Exercise details – In the entries below, filter for the word "button" and copy every matching line.

Records to use –

----------

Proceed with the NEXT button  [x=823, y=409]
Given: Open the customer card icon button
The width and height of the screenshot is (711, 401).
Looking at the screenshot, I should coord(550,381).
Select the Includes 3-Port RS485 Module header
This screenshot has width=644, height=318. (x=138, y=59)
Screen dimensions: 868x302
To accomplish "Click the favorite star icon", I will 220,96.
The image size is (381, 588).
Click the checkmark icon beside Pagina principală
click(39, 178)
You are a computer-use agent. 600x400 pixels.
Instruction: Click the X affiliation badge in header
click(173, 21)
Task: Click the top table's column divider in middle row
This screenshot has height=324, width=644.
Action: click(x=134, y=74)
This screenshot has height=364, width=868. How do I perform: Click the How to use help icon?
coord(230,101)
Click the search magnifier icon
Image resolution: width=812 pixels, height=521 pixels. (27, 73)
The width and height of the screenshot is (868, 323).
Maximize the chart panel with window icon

----------

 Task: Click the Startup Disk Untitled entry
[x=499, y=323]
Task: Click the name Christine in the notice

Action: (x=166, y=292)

----------

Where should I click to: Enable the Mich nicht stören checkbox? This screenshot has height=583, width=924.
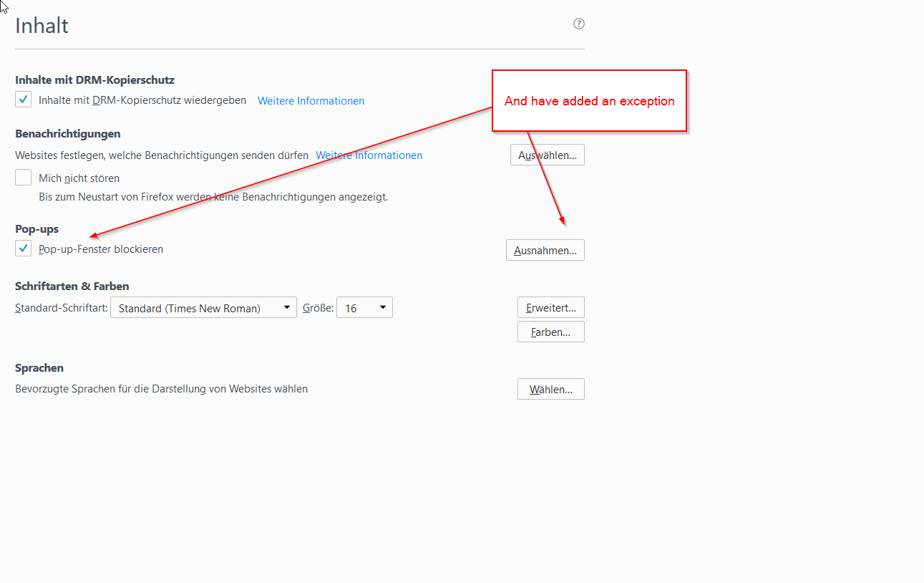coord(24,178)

----------

Your response –
Proceed with the NEXT button  [x=823, y=409]
Given: Open the customer card icon button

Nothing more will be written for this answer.